Bedside Fall Risk Screening: An Evidence-based Trial

Gwenneth A. Jensen, RN, MN, PhD(c), Arlene Horner, and Arlene J. Horner. Nursing, Sioux Valley Hospital USD Medical Center, 1305 W. 18th St., Sioux Falls, SD 57117

Abstract

ANA Call for Abstracts

National Data Use Conference

January 30-31, 2007

Las Vegas, Nevada

 

 

A modification of the Iowa Model for Evidence-based Practice was used for this  prospective evidence based practice (EBP) project to evaluate the outcomes of a revised fall risk screening tool.  Patient falls are a well-recognized safety priority for hospitals across the country. Supported by NDNQI data on inpatient falls, the intent of this EBP initiative was to develop a well-performing, brief, fall risk screening tool to be used for adult hospital inpatients by staff nurses at the bedside. Over the prior six (6) month period, the previously used fall risk screen had performed poorly, identifying only an average of 36% of fallers as at risk (range 18.5% - 52.3%).
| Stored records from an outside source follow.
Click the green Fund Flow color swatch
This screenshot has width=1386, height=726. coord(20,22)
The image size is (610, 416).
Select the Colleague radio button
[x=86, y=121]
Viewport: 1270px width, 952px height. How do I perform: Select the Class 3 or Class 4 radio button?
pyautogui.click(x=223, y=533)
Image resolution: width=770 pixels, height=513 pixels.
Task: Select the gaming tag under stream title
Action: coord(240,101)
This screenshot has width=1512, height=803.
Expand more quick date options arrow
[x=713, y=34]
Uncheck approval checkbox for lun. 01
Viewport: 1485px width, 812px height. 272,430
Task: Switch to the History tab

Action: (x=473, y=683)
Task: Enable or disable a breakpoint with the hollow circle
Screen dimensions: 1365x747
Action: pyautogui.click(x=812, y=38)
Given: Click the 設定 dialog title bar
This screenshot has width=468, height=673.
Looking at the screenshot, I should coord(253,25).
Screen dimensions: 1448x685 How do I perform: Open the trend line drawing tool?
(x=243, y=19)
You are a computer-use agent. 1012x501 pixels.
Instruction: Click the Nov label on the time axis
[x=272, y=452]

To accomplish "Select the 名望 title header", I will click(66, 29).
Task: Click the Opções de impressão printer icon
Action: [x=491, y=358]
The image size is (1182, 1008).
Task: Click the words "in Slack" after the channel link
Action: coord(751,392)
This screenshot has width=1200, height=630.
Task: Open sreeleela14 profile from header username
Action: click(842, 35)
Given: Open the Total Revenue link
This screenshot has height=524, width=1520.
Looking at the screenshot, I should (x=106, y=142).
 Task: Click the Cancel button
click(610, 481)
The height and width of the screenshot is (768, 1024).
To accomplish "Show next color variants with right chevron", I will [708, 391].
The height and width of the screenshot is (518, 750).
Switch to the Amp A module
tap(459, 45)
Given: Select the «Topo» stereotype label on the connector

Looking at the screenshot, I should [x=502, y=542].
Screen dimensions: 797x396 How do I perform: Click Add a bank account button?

Therefore, 64% of patients who fell had not been triggered to receive the nursing intervention set or fall protocol.  . Review of the literature resulted in the development of a unique new screen with six (6)  weighted indicators, as well as two unweighted indicators suggested directly from staff RN's. The interdisciplinary Falls Committee, including Nursing (staff, CNSs, Directors), Risk Management, Strategic Improvement, Physical Therapy, Pharmacy, the Safety Officer, worked diligently studying the literature findings and the resultant modifications to the screen. After multiple reviews by related committees in-house, the new screen was approved for further evaluation and imbedded into the daily patient assessment flow sheet. Patient and process outcomes will be evaluated and analyzed across the hospital nursing practice after 3 months.  Data will be analyzed at the patient level and all individual fallers will be evaluated for total risk scores, selected individual indicators, and interventions documented. A stratified multi-unit sample will also be collected of patients deemed at risk who did not fall, including interventions documented. Outcomes will be evaluated from structure, process and outcome perspectives supported by NDNQI data.